Newton Cardoso Jr. apresentou quatro resumos de suas viagens e em todos os documentos há trechos copiados da internet.

O relatório da viagem a Macau é o que tem mais trechos idênticos aos de sites. Os textos são encontrados no portal da Embratur, num jornal português e em uma reportagem de uma agência de notícias com sede na cidade chinesa.

Em um dos poucos trechos do documento não copiados, aparece a palavra missão escrita com apenas um “s” e em maiúsculas (“MISÃO”).

Em Macau, o congressista mineiro se encontrou também com representantes de holdings controladoras de cassinos para entender o impacto da legalização do jogo no turismo local. Ele participou de reuniões similares sobre regulação de jogos de azar em Las Vegas (EUA) e Lisboa.

Dados das despesas com passagens de deputados também foram divulgados pelo site Poder360.

A canonização de Irmã Dulce, em outubro, foi o evento que mais mobilizou deputados em uma única missão.

Ao todo, 37 parlamentares viajaram à capital italiana, sendo 25 bancados pela Casa. As passagens custaram de R$ 6.000 a R$ 30 mil.

Sete pediram upgrade à classe executiva para a cerimônia de santificação da freira baiana conhecida como Santa Dulce dos Pobres, por dedicar a vida a combater a pobreza e a desigualdade social.

Na lista estão bilhetes emitidos em nome do deputado José Rocha (PL-BA) e da deputada Soraya Santos (PL-RJ), que custaram cerca de R$ 30 mil cada um.

Rocha fez um relatório detalhado do ato de canonização. Já Soraya apresentou um relato da viagem apenas com a agenda do evento.

O regulamento interno da Câmara diz que o pedido de concessão das passagens tem de ser feito com a “devida antecedência da realização da viagem, com vistas à reserva das passagens e à obtenção de preços mais vantajosos”.

Procurado pela Folha, o presidente da Câmara disse que busca reduzir essas despesas.

“Aconteceu um aumento enorme do preço das passagens, incluindo aí a crise da Avianca, somado a isso o sistema das companhias aéreas tem uma política de ter um custo baixo para bilhete de turismo, o que acaba encarecendo o custo para aqueles que compraram com pouca antecedência”, disse Maia.

“No final do ano, conseguimos terminar uma licitação com as companhias aéreas, o que vai reduzir o custo de compra e mudança de data de voo”, afirmou.

Em agosto, para uma plateia composta por empresários e lideranças locais em Santa Catarina, Maia defendeu que os políticos façam uma autocrítica e mostrem produtividade.

“Está na hora de a gente cobrar eficiência. Estou na política para isso. Se não for isso que a sociedade quer, eu prefiro voltar então para a iniciativa privada”, disse.
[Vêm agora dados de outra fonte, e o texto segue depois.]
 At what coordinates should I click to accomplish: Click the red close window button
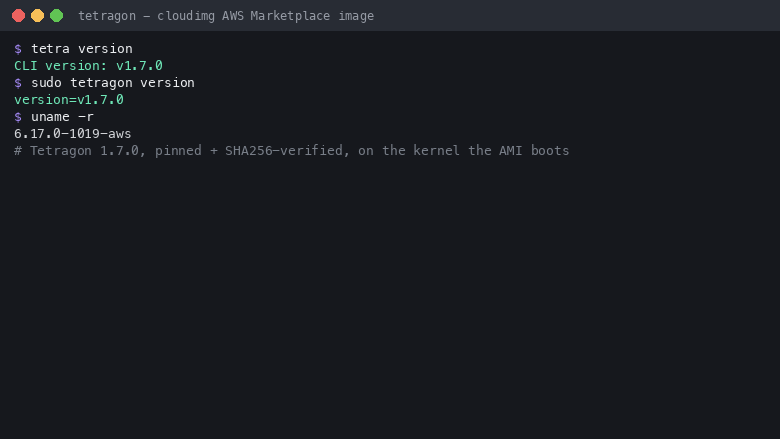(18, 15)
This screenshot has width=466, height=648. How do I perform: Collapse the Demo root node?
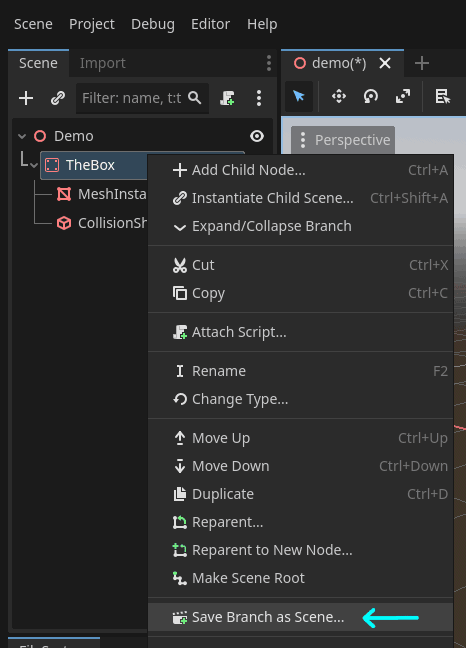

“Precisamos ter a coragem de dizer: esse Estado do tamanho que ficou não nos representa. A política se enganou nos últimos anos, e eu fiz parte disso”, afirmou.

Sob a gestão de Maia, a Câmara aprovou mudanças na regulação das passagens aéreas. As alterações permitiram a cobrança por mala despachada e marcação de assento sob a justificativa de que isso deixaria as viagens mais baratas.

Sobre o upgrade à classe executiva, José Rocha disse que é idoso e tem osteoporose.

Procurados, Newton Cardoso Jr. e Soraya Santos não se manifestaram até a publicação deste texto.